2 cups flour
3/4 cup sugar
3/4 cup cocoa
1 1/2 teaspoons baking soda
1 teaspoon salt
2 pieces of egg
1 cup of milk
1 cup of oil
1 teaspoon vanilla
1 1/2 cups of sugar for bitumen
90 grams of butter for the bitumen, cut into cubes
3/4 of Cup of cream to beat for the bitumen
3 cups of icing sugar for bitumen
1 tablespoon of milk for bitumen
1 cup of chopped and toasted pecan nuts; to decorate
1/4 cup chocolate
Preheat the oven to 180°C and grease and flour 2 cake molds 20 cm in diameter. For the cake, in a bowl mix all the dry ones. Booking.
In the blender, beat the eggs with the milk, the oil and the vanilla. Gradually add the dry ones without stopping beating, until incorporated.
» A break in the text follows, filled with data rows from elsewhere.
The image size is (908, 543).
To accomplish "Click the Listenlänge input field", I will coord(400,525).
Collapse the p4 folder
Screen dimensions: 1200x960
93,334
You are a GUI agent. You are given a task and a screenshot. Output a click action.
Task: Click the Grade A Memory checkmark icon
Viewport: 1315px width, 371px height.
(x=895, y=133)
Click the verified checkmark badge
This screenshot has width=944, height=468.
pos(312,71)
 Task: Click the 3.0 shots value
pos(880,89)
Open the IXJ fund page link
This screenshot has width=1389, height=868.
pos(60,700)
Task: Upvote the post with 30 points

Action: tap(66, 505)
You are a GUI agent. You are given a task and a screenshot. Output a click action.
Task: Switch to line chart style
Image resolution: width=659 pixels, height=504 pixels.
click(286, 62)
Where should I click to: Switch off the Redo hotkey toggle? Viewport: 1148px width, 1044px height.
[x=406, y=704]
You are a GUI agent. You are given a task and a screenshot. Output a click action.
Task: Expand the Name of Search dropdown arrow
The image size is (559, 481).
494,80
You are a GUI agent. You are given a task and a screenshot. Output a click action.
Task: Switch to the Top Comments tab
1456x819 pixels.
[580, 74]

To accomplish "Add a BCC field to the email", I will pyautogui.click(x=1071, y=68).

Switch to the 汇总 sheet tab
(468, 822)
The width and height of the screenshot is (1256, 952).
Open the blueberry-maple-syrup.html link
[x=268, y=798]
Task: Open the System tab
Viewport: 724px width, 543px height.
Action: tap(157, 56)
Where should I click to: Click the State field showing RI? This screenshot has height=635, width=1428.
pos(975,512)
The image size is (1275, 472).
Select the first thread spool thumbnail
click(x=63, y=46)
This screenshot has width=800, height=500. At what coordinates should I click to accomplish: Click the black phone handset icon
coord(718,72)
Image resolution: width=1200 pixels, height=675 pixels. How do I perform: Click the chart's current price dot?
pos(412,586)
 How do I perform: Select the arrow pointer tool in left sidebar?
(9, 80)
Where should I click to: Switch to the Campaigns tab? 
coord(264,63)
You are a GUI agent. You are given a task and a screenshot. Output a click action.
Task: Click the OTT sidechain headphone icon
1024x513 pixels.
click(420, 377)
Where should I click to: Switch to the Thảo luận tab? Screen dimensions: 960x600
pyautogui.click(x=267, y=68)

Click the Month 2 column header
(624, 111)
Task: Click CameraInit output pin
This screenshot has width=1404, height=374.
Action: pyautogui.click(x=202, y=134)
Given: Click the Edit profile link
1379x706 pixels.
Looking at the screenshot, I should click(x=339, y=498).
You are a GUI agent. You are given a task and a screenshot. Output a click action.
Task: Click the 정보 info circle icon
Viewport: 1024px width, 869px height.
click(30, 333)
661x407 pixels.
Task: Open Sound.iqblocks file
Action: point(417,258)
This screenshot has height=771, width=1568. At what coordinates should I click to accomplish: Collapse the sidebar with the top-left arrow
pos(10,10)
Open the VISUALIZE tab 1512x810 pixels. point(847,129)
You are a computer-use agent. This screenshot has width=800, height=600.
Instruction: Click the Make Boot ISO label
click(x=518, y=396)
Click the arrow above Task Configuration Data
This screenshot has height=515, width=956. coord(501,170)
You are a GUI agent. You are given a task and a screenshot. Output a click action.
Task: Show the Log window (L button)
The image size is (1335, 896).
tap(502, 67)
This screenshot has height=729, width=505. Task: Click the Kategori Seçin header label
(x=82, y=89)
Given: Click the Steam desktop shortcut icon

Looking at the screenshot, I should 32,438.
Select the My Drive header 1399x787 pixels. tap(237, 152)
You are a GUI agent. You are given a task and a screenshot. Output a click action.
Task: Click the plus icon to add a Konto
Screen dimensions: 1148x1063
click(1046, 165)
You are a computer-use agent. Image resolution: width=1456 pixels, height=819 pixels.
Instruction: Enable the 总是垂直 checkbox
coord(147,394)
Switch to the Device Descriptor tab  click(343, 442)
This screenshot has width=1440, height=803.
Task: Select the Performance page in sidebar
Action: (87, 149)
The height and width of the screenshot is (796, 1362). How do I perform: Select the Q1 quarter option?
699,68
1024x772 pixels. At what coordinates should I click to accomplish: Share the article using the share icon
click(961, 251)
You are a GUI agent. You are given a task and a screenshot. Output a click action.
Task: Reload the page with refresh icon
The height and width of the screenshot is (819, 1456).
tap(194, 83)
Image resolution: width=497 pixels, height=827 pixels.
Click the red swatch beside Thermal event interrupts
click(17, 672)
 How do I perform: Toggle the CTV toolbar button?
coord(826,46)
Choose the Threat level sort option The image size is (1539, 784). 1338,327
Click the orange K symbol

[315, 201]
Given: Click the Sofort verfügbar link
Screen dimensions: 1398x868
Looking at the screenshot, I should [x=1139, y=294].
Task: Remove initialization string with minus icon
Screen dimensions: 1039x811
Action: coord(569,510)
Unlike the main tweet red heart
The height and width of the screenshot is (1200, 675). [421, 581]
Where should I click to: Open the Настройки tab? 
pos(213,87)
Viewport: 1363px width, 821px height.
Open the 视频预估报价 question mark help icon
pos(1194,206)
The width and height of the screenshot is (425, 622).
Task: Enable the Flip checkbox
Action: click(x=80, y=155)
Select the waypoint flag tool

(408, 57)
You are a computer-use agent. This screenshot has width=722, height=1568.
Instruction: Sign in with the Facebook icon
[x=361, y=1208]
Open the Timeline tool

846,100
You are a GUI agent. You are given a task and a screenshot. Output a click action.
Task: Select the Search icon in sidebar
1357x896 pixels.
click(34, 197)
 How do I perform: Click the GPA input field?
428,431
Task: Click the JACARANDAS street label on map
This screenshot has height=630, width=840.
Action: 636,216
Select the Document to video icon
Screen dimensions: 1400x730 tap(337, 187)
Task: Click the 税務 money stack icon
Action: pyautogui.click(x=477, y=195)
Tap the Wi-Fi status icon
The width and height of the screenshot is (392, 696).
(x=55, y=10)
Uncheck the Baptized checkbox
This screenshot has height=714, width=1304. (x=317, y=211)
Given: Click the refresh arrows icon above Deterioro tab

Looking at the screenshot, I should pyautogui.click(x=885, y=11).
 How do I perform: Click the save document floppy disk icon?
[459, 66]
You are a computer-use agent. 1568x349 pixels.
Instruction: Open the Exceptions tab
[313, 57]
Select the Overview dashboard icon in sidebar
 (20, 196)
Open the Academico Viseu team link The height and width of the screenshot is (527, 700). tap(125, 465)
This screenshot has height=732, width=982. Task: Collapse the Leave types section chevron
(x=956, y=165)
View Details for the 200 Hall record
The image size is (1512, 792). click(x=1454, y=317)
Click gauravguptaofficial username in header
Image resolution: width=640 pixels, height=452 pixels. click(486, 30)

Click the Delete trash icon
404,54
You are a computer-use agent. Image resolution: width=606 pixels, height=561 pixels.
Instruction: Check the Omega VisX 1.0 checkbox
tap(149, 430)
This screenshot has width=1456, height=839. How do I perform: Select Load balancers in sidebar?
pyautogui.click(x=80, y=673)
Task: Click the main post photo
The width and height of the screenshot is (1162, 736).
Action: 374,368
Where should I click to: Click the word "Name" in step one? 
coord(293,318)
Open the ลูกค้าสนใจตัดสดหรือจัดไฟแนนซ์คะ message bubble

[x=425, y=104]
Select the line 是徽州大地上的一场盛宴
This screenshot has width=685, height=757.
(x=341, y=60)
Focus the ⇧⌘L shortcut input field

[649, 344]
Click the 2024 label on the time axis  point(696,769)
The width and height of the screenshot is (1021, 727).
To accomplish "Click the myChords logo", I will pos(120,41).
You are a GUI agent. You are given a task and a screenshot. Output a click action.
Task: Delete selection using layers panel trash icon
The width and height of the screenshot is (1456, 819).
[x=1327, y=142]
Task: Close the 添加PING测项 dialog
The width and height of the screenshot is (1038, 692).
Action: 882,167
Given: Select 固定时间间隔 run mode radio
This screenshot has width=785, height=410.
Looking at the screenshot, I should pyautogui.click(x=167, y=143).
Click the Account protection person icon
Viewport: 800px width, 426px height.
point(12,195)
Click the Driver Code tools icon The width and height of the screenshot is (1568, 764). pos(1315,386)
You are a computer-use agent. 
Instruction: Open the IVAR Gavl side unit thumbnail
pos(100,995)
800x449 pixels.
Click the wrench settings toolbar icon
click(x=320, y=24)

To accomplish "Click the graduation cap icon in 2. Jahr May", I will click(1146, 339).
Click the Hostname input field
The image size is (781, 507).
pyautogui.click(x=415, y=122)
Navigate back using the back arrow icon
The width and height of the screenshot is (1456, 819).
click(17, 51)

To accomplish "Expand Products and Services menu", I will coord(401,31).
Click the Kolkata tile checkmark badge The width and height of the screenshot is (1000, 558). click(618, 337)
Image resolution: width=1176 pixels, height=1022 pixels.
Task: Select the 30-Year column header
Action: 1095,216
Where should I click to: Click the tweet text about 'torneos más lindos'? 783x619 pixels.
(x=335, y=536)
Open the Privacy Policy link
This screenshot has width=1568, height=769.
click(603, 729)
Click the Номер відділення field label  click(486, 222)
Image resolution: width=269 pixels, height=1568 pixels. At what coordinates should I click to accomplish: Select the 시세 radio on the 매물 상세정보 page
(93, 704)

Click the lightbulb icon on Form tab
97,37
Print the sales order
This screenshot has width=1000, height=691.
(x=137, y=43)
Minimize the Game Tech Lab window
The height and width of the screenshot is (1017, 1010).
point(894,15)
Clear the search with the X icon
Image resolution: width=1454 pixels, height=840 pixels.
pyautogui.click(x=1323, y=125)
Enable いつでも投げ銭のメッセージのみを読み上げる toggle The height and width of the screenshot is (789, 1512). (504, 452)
Pour the mixture into the molds and bake for about 30 minutes or until they are cooked. Cool and unmold. Match and cut in halves to form 4 tiers.
For the bitumen, in a saucepan over low heat, melt the sugar and cook without stirring until it turns amber. Add the butter and cook 4 minutes or until melted.
Turn off and add the whipping cream, mix until incorporated. chill. Place the caramel sauce in a bowl and gradually add the icing sugar and milk, beat until you get a bitumen.
Assemble the cake by placing a layer of cake, caramel bitumen and nuts. Repeat until finished. Decorate with more bitumen, melted chocolate and chopped nuts.